### What you have to do
Reproduce each record in the listing below exactly as written.

*** Begin section ***

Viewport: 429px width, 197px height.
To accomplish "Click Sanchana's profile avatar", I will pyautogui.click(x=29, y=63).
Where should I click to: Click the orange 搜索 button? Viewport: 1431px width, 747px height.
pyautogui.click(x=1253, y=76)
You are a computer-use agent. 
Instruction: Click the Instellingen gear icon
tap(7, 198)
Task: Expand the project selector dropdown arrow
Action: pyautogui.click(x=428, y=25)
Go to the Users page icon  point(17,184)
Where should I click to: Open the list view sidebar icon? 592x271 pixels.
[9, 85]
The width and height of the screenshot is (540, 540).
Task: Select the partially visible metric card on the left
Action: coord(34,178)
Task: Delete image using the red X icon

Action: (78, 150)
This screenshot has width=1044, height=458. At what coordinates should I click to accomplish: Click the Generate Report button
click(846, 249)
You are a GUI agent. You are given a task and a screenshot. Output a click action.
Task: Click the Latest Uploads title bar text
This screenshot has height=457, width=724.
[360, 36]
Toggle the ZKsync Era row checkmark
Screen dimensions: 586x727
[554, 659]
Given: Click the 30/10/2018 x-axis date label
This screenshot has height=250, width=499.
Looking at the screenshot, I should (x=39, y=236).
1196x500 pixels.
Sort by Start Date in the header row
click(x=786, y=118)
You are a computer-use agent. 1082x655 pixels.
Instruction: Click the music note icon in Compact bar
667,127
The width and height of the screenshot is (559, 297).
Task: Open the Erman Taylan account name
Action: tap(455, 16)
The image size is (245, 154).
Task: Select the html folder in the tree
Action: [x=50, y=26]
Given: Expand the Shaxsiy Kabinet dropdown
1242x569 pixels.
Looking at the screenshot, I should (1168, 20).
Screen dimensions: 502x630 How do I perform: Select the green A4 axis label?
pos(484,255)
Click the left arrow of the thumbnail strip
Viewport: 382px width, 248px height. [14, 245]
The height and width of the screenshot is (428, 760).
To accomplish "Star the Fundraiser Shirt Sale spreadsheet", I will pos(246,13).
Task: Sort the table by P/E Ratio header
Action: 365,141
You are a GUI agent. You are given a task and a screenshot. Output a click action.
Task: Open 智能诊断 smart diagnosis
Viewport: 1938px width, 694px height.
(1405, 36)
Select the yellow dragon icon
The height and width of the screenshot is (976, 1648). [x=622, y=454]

*** End section ***

### Final answer
Viewport: 429px width, 197px height.
To accomplish "Click Sanchana's profile avatar", I will pyautogui.click(x=29, y=63).
Where should I click to: Click the orange 搜索 button? Viewport: 1431px width, 747px height.
pyautogui.click(x=1253, y=76)
You are a computer-use agent. 
Instruction: Click the Instellingen gear icon
tap(7, 198)
Task: Expand the project selector dropdown arrow
Action: pyautogui.click(x=428, y=25)
Go to the Users page icon  point(17,184)
Where should I click to: Open the list view sidebar icon? 592x271 pixels.
[9, 85]
The width and height of the screenshot is (540, 540).
Task: Select the partially visible metric card on the left
Action: coord(34,178)
Task: Delete image using the red X icon

Action: (78, 150)
This screenshot has width=1044, height=458. At what coordinates should I click to accomplish: Click the Generate Report button
click(846, 249)
You are a GUI agent. You are given a task and a screenshot. Output a click action.
Task: Click the Latest Uploads title bar text
This screenshot has height=457, width=724.
[360, 36]
Toggle the ZKsync Era row checkmark
Screen dimensions: 586x727
[554, 659]
Given: Click the 30/10/2018 x-axis date label
This screenshot has height=250, width=499.
Looking at the screenshot, I should (x=39, y=236).
1196x500 pixels.
Sort by Start Date in the header row
click(x=786, y=118)
You are a computer-use agent. 1082x655 pixels.
Instruction: Click the music note icon in Compact bar
667,127
The width and height of the screenshot is (559, 297).
Task: Open the Erman Taylan account name
Action: tap(455, 16)
The image size is (245, 154).
Task: Select the html folder in the tree
Action: [x=50, y=26]
Given: Expand the Shaxsiy Kabinet dropdown
1242x569 pixels.
Looking at the screenshot, I should (1168, 20).
Screen dimensions: 502x630 How do I perform: Select the green A4 axis label?
pos(484,255)
Click the left arrow of the thumbnail strip
Viewport: 382px width, 248px height. [14, 245]
The height and width of the screenshot is (428, 760).
To accomplish "Star the Fundraiser Shirt Sale spreadsheet", I will pos(246,13).
Task: Sort the table by P/E Ratio header
Action: 365,141
You are a GUI agent. You are given a task and a screenshot. Output a click action.
Task: Open 智能诊断 smart diagnosis
Viewport: 1938px width, 694px height.
(1405, 36)
Select the yellow dragon icon
The height and width of the screenshot is (976, 1648). [x=622, y=454]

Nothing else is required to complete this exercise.